● **The problem**:
Everything from the line that holds "This screenshot has width=1150, height=660." through the end of the listing below must be retyped word for word, without any pictures.

==============================

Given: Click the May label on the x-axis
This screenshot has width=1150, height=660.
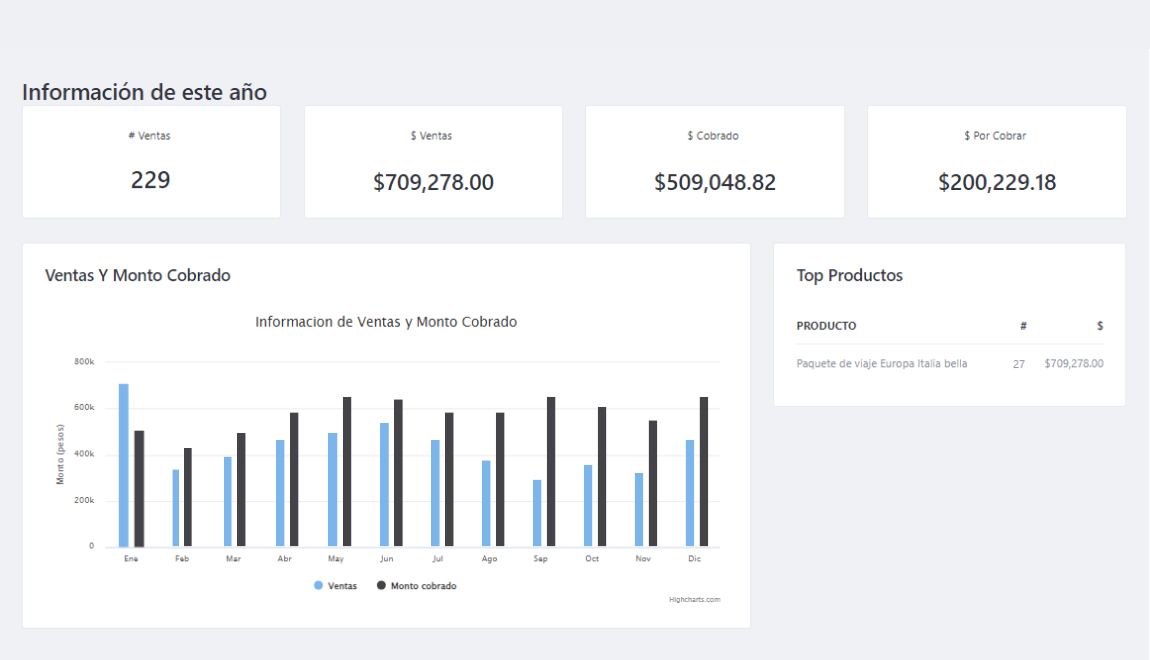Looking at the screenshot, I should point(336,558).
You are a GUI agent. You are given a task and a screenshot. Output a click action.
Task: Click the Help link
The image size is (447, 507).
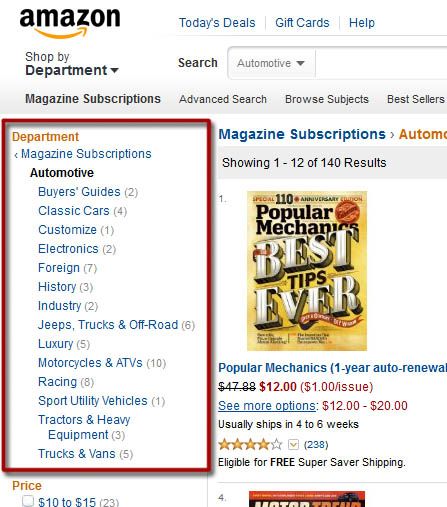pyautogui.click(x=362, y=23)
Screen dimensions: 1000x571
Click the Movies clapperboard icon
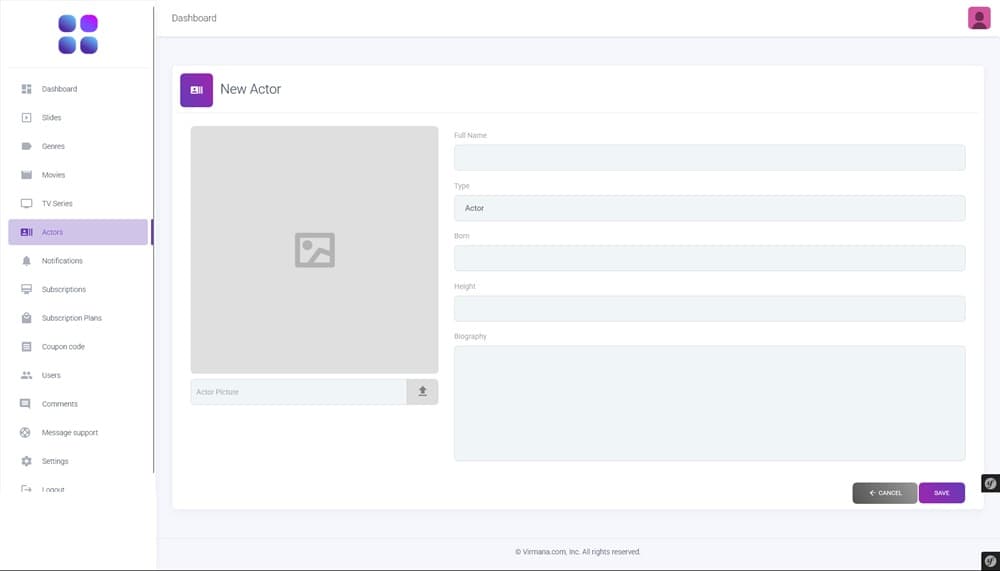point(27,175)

==============================

● **Result**:
This screenshot has width=1150, height=660.
Looking at the screenshot, I should point(336,558).
You are a GUI agent. You are given a task and a screenshot. Output a click action.
Task: Click the Help link
The image size is (447, 507).
pyautogui.click(x=362, y=23)
Screen dimensions: 1000x571
Click the Movies clapperboard icon
point(27,175)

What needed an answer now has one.